This is the third in a series of posts written to mark the publication of my book, Alehouses and Good Fellowship in Early Modern England, which is now available in paperback. Monster readers can take advantage of a special offer to get 25% off (getting the book for just £13.49) by using the promotion code ‘BB125’ when ordering here. Each post in this series focuses on a character that features in the book, and uses them to highlight some of my key themes and arguments.
As we saw in the previous post, the rising popularity of alehouses and good fellowship in seventeenth-century England met with considerable opposition from Church and State. But concerns over developments in England’s drinking culture did not just emanate from hostile ruling elites—from the ‘top down’—they were also voiced within popular culture. This can be seen most clearly in contemporary anxieties that ‘good fellowship’ spawned ‘wastrel husbands’. One such example is the central character of this post: John Jarret.
Jarret, like Roaring Dick of Dover, is the central character of a broadside ballad, and whilst both men are keen partakers of alehouse good fellowship, John Jarret’s drinking is portrayed in rather more problematic terms than Roaring Dick’s. Rather than being a celebration of good fellowship, the ballad featuring Jarret—narrated by his long suffering wife—is a warning about its dire consequences.
Of which there are, Mrs Jarret points out, many. Whilst her husband should be in his shop ‘plying’ his work, instead ‘in some scurvy blinde Alehouse you all day doe lurk’. During these visits he occupies himself by playing endless games of ‘shuffle-board’ (the pub game of the seventeenth century), and ‘wasting his money away’ by gambling on them.

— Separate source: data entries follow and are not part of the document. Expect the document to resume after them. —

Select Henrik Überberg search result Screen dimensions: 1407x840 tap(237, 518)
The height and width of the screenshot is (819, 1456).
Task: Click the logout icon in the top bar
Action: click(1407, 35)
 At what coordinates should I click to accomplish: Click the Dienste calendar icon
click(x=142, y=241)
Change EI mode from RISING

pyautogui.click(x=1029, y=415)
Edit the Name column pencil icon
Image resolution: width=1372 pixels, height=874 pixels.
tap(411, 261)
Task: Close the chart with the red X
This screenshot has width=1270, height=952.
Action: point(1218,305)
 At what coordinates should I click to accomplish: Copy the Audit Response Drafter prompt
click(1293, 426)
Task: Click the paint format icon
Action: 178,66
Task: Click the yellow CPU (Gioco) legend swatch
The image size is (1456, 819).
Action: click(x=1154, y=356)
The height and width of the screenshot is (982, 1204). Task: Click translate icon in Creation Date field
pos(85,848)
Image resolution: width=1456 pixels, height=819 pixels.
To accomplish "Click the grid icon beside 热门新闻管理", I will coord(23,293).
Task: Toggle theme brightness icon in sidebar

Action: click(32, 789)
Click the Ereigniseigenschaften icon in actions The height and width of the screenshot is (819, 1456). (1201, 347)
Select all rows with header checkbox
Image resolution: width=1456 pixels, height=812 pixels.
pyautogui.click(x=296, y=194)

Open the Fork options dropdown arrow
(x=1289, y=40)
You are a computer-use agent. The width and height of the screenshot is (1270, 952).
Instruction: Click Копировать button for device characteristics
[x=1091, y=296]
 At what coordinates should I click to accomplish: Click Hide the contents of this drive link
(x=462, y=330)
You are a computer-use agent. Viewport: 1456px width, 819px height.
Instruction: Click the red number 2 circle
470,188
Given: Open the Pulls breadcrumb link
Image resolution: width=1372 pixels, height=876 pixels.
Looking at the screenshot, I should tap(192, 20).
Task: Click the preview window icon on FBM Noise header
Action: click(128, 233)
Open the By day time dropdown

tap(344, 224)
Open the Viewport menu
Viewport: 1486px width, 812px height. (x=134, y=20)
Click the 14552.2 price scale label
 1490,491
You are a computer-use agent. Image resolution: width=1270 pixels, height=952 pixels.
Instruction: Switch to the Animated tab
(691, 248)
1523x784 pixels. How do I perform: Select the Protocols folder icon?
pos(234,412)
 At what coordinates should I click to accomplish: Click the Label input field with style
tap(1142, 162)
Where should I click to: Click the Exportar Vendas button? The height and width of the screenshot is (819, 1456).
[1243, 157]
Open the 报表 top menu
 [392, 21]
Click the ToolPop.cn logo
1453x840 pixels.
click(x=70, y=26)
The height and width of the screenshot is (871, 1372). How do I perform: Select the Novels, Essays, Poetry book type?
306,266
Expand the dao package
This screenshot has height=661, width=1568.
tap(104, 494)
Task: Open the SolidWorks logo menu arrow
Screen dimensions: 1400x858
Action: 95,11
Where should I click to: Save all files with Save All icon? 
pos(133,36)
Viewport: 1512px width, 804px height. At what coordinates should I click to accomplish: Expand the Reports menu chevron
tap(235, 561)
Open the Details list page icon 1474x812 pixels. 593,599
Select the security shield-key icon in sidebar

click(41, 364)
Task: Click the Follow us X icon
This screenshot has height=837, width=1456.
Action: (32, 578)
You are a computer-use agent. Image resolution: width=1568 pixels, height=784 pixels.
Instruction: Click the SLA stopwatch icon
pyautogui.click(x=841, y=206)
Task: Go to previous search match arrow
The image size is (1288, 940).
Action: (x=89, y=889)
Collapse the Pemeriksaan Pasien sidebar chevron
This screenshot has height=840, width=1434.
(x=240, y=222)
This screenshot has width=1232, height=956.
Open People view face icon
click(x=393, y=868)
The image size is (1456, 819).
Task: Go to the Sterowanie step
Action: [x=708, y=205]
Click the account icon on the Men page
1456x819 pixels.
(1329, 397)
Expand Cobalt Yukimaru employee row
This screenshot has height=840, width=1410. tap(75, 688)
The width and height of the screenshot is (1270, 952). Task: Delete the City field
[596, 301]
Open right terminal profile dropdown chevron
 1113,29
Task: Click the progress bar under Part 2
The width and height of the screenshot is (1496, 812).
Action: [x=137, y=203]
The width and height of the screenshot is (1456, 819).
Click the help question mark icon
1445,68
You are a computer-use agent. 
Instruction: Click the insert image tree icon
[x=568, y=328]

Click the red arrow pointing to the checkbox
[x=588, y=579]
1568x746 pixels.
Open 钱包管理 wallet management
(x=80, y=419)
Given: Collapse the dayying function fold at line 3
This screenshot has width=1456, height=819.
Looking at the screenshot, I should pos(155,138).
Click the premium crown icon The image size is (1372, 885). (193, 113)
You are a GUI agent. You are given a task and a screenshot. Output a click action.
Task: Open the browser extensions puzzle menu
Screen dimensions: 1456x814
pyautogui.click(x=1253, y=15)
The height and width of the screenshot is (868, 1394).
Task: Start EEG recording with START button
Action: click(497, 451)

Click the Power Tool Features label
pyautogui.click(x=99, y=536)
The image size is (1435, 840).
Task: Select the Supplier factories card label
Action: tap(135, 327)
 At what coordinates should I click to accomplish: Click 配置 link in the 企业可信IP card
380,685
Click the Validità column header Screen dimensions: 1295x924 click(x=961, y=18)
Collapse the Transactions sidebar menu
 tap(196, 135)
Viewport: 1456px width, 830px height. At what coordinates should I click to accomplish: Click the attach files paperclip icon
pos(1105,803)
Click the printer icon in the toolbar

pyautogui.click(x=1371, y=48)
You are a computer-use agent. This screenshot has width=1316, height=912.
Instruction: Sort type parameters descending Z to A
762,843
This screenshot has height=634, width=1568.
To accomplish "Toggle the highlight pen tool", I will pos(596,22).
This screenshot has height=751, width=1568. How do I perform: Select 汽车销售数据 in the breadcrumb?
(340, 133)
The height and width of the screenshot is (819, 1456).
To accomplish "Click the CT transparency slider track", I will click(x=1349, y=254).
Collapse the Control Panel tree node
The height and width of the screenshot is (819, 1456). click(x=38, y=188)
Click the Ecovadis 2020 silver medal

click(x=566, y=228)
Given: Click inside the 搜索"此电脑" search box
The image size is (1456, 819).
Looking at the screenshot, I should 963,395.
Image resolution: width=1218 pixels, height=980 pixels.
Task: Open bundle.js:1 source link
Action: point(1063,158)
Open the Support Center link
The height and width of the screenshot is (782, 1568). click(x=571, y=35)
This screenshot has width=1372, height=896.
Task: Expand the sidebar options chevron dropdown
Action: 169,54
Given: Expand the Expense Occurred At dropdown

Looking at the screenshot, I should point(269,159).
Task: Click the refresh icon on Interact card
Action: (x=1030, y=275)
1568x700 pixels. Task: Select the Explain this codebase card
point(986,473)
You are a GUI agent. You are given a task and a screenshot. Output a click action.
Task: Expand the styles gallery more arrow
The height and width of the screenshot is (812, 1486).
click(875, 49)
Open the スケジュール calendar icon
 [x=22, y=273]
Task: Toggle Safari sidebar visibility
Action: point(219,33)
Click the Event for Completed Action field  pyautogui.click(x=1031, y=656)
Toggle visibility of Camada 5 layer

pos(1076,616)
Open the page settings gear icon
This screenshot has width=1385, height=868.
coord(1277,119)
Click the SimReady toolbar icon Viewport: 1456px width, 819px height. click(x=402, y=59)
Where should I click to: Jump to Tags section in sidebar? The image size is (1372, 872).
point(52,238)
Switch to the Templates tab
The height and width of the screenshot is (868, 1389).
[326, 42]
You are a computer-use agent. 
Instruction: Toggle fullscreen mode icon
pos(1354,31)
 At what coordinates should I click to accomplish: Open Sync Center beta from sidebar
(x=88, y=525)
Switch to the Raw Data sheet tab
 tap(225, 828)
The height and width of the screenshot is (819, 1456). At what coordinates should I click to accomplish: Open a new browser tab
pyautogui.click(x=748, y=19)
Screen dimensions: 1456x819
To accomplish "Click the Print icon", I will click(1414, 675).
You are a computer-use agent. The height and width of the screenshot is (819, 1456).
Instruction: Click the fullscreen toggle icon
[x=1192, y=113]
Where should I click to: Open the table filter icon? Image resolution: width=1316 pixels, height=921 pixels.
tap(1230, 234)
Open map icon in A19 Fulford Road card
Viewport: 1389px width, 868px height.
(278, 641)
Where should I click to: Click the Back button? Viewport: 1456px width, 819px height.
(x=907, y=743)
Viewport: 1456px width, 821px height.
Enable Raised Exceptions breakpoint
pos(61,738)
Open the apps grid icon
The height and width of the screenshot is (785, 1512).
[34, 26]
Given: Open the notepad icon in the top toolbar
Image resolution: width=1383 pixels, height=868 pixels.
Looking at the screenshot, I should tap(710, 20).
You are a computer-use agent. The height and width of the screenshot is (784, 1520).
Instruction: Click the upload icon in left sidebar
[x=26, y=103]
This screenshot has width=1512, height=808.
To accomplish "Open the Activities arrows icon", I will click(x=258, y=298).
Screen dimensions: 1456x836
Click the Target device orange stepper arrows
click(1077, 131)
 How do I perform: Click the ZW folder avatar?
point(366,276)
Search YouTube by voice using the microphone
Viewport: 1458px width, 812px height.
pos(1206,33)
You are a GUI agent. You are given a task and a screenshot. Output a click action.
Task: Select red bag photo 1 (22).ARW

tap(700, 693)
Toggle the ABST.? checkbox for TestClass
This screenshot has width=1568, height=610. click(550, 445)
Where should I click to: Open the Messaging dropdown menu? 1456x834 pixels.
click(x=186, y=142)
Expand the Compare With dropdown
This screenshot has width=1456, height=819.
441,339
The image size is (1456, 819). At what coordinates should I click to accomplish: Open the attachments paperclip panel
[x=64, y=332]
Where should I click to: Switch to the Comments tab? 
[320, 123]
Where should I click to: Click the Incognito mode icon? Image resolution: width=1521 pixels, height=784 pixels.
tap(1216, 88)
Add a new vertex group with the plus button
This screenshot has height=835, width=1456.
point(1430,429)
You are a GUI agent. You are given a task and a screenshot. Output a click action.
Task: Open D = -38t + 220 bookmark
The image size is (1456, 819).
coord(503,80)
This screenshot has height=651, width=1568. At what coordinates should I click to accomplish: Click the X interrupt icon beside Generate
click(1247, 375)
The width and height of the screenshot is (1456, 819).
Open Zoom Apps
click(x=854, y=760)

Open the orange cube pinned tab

Worse, John Jarret is accused of committing adultery with a Billingsgate wench – ‘Black Kate’ – and with a married woman, and even of fathering a bastard child, who he has to maintain, serving as another drain on his finances. Ultimately, Mrs Jarret warns, all of this ‘riotous drinking’ and ‘wasting of means’ will cause her husband to end up like all who follow such paths of prodigality: with bankruptcy and scratching around for food to eat. She pleads with him to spare a thought for how this pattern of behaviour is impacting on his family: ‘You into ill company daily doe roam, Whilst I and your children sit sighing at home’.
We saw in our previous post on the drunken constable John Lufkin that engaging in bouts of riotous drinking was seen by many men in the seventeenth century as a way of asserting their masculinity: the more drink you could hold, the more manly you could claim to be. But here is a counter-argument being made by Mrs Jarret. As is well known, this was a deeply patriarchal society, but what that meant was not simply that all men had power over all women: what patriarchy specifically meant was a society ruled by fathers. As such, the highest ideal of manliness in this society, the one that conferred the greatest status and authority upon a man, was to be a patriarch: a husband, father and head of a household.
As Mrs Jarret was pointing out, spending too much time and money in the alehouse was not necessarily compatible with being an effective head of household: rather than ensuring the well-being of his wife and children, and overseeing a secure and prosperous family economy, Jarret was neglecting his work, his vows of fidelity, and spurning family resources. Indeed, his indulgence in good fellowship undermined the fulfilment of Jarret’s patriarchal responsibilities to such an extent that Mrs Jarret was able to suggest it also undermined his patriarchal authority as the supreme ruler within his household. She argues, as many similar ballads did, that any man who spends more time in the alehouse than at home should submit to ‘Be rul’d by your wife’. There was nothing manly about that in the seventeenth-century mindset.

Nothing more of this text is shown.